● **Exercise material**
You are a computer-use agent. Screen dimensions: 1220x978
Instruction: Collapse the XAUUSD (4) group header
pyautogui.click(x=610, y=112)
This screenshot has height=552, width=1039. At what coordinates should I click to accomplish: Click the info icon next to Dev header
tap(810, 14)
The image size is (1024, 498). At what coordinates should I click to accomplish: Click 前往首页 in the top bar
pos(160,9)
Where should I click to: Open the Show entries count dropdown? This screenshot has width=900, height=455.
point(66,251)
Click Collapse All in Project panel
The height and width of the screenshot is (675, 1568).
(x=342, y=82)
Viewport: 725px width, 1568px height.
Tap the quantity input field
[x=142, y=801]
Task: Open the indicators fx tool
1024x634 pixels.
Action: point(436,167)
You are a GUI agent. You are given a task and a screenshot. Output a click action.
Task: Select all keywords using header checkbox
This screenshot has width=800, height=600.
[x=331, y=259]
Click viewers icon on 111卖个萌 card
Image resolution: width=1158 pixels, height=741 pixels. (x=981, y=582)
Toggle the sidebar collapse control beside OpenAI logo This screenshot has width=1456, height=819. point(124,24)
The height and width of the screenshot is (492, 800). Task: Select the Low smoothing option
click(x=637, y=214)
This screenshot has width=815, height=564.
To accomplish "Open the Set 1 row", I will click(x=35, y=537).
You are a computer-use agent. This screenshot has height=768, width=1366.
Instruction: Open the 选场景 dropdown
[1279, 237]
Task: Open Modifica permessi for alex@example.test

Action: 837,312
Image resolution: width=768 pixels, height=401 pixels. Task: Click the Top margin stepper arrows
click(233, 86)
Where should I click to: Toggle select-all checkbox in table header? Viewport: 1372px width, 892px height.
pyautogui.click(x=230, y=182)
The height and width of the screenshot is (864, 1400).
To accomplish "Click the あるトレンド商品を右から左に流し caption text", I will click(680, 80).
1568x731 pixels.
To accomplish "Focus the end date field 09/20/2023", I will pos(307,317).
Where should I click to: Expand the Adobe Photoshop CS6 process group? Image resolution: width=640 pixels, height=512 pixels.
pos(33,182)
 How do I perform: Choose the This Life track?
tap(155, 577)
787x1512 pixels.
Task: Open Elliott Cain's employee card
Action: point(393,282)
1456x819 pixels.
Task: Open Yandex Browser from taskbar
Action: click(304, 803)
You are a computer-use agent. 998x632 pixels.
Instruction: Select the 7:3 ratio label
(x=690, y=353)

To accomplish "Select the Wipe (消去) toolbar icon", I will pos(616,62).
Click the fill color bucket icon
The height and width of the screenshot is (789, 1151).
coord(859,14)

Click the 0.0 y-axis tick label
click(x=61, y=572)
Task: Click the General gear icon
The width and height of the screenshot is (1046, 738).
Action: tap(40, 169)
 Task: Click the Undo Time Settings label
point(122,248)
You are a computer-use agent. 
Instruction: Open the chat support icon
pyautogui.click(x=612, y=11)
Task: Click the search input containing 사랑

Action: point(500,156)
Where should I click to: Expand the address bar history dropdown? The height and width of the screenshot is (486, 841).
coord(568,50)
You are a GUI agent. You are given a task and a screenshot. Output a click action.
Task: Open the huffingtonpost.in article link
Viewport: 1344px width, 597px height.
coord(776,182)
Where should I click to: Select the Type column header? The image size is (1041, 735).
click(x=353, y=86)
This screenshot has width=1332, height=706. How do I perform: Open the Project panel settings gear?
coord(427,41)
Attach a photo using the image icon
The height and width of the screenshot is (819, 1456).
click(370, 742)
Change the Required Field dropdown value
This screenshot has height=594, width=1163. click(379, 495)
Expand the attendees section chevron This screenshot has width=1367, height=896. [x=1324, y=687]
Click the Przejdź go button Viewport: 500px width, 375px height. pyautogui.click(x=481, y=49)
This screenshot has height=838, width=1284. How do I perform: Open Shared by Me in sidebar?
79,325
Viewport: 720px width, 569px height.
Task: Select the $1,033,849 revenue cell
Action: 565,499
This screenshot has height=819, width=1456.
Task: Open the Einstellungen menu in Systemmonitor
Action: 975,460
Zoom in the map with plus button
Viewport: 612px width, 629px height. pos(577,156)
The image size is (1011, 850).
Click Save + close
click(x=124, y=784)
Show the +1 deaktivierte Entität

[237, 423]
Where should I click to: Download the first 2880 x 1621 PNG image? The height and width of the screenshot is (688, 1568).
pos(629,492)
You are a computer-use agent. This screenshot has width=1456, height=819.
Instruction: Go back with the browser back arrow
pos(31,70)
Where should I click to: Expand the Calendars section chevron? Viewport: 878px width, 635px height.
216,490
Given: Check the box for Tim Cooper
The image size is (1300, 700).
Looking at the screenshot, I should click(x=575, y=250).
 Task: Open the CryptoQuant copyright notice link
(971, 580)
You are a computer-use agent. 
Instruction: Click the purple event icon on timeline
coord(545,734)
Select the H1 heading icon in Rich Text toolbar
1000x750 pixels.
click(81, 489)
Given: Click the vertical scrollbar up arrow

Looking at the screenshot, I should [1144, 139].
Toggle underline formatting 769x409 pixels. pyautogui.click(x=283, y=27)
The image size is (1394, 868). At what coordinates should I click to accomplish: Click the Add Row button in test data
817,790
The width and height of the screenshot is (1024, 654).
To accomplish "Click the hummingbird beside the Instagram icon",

● **What is needed**
Rewrite the records starting at the line containing "This screenshot has width=815, height=564." and ending at the line containing "Action: 837,312", requests included. Offset every coordinate in the answers by -53.

● **Task result**
This screenshot has width=815, height=564.
To accomplish "Open the Set 1 row", I will click(x=-18, y=484).
You are a computer-use agent. This screenshot has height=768, width=1366.
Instruction: Open the 选场景 dropdown
[1226, 184]
Task: Open Modifica permessi for alex@example.test

Action: 784,259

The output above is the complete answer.